YOUR GOAL >> Somewhere below, one line contains "You are a computer-use agent. Viewport: 1399px" and a later line contains "The height and width of the screenshot is (577, 1024).". Output those two lines and everything between them exactly, and nothing else.

□ □ □ □ □

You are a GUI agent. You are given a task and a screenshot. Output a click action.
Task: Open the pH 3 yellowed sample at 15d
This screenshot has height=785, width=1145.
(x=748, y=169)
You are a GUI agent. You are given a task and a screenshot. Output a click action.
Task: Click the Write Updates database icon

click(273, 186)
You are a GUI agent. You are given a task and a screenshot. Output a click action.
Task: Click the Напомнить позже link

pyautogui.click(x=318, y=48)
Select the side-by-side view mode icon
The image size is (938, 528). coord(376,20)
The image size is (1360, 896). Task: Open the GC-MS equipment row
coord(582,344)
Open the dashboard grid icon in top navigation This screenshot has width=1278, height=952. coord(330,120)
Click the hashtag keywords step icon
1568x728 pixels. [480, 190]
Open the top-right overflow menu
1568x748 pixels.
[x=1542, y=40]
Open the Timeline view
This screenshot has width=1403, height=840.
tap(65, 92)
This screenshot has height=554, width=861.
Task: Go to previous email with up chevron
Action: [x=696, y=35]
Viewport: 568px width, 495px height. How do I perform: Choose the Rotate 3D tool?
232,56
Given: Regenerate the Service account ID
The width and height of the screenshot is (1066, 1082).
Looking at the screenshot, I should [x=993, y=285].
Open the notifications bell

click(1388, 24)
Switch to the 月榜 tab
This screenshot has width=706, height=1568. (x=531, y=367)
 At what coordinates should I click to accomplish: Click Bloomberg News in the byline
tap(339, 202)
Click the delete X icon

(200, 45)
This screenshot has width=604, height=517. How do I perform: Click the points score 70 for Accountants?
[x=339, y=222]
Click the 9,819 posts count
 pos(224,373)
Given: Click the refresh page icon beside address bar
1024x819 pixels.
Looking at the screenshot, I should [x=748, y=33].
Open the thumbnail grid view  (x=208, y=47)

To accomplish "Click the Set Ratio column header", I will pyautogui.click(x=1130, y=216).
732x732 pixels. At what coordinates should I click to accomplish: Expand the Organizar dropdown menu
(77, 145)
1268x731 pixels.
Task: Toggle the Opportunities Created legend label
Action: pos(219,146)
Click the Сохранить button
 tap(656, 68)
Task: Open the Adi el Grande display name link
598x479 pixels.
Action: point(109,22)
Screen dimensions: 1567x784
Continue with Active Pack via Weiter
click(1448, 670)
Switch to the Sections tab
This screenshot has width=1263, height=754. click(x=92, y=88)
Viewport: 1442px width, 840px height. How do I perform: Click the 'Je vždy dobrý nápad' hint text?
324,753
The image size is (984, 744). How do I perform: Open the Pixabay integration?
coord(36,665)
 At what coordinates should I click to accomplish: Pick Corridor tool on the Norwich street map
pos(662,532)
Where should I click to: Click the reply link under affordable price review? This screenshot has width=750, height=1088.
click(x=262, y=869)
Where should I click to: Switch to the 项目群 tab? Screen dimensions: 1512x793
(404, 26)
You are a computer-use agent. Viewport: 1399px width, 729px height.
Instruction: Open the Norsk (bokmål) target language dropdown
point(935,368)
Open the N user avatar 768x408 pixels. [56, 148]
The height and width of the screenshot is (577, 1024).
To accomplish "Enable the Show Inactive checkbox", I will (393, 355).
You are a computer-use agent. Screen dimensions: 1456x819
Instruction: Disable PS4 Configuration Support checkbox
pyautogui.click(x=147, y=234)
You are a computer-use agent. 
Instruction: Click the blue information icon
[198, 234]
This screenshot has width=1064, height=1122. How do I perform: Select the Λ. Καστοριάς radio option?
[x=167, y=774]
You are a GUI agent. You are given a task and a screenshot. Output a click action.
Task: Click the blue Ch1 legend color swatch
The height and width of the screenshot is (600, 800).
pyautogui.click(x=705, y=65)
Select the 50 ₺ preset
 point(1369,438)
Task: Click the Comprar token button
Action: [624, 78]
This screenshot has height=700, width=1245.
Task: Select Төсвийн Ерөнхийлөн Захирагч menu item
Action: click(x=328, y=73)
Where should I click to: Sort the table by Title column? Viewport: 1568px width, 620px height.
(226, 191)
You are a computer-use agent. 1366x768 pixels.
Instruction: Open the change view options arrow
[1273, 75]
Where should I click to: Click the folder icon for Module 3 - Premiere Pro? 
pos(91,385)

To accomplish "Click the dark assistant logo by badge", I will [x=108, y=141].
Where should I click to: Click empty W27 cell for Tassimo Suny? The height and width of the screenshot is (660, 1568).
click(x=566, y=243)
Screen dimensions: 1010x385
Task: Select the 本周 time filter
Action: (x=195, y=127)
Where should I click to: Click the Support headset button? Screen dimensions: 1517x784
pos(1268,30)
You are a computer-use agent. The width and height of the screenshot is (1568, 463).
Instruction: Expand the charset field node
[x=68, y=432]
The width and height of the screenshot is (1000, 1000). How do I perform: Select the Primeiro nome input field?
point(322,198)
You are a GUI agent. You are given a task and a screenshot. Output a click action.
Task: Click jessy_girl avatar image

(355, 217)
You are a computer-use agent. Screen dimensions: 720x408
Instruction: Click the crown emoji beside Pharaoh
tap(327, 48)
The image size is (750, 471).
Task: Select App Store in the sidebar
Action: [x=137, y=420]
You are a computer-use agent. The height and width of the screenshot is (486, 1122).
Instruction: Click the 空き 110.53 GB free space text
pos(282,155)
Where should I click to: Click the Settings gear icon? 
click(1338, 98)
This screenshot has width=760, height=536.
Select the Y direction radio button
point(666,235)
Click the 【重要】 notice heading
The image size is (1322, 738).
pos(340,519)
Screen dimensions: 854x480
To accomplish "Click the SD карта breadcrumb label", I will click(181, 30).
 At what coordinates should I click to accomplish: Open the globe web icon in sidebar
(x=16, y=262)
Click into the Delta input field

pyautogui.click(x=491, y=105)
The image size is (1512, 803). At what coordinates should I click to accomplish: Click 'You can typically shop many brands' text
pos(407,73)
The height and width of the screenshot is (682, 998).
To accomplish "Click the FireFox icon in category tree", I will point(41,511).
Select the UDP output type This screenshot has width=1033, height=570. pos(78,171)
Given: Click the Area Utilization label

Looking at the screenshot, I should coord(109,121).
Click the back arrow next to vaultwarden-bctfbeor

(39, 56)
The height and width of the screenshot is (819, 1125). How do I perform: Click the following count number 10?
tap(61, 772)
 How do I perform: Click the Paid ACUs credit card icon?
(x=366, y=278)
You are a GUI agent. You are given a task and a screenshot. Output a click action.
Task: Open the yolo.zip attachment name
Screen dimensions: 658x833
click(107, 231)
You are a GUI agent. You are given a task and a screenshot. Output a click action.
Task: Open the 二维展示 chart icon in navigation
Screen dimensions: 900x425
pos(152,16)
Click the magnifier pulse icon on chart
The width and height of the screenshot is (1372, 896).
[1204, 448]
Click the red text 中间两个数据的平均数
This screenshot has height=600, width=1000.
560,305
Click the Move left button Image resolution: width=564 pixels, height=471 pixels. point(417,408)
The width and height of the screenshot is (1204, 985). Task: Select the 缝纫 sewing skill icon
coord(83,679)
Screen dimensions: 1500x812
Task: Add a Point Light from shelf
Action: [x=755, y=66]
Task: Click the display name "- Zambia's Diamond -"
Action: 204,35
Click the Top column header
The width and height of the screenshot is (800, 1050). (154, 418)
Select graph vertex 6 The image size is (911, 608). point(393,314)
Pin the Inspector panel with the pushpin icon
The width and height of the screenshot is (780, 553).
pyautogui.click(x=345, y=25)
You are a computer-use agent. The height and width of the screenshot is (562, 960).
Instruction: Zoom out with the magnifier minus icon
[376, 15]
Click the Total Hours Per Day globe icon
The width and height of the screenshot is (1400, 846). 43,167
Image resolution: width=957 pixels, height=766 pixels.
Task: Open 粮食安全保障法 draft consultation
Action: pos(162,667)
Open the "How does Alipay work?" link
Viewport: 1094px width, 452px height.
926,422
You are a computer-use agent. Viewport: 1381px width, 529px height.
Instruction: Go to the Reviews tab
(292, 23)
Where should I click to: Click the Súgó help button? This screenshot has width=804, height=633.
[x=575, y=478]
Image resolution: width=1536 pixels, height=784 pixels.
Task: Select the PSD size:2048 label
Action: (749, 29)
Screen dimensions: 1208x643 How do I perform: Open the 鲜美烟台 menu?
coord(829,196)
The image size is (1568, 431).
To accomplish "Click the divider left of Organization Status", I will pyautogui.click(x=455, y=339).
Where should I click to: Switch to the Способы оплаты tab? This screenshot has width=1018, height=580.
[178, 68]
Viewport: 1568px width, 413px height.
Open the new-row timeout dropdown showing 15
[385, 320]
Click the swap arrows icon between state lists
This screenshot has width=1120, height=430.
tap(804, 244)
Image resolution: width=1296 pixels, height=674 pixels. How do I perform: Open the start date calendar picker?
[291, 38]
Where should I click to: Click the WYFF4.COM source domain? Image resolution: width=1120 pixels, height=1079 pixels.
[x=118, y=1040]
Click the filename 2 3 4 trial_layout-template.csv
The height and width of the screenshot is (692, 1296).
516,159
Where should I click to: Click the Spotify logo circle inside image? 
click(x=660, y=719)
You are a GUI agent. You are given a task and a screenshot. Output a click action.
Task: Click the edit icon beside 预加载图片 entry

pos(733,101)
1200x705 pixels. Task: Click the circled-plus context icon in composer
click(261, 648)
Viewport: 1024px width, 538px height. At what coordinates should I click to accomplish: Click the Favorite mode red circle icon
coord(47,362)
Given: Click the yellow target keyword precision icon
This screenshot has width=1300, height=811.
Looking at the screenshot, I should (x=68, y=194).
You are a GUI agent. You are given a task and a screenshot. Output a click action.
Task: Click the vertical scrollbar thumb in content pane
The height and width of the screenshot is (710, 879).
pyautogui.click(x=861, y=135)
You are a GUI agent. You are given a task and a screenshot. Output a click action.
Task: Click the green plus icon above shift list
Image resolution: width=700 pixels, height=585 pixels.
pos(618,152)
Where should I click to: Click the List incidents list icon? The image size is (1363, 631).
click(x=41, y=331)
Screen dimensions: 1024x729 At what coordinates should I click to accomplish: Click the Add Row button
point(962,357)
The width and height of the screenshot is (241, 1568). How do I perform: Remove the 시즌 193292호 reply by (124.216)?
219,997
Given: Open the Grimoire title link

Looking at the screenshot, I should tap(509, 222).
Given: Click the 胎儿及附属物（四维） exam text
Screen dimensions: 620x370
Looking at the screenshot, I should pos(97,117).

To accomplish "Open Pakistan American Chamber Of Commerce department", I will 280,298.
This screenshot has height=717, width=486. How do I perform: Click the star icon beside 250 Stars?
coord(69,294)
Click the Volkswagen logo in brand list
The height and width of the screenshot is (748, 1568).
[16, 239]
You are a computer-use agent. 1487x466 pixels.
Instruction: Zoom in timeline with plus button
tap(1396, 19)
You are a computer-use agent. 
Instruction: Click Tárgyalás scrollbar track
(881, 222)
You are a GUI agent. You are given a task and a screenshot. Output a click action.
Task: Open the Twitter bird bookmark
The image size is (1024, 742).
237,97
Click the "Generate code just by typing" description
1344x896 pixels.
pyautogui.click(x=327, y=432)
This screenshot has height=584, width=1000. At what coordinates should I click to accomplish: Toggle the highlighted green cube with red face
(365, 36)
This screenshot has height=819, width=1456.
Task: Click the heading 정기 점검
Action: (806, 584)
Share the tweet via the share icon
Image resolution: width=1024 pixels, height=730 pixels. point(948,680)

□ □ □ □ □

SOLUTION FOR THIS TASK >>
You are a computer-use agent. Viewport: 1399px width, 729px height.
Instruction: Open the Norsk (bokmål) target language dropdown
point(935,368)
Open the N user avatar 768x408 pixels. [56, 148]
The height and width of the screenshot is (577, 1024).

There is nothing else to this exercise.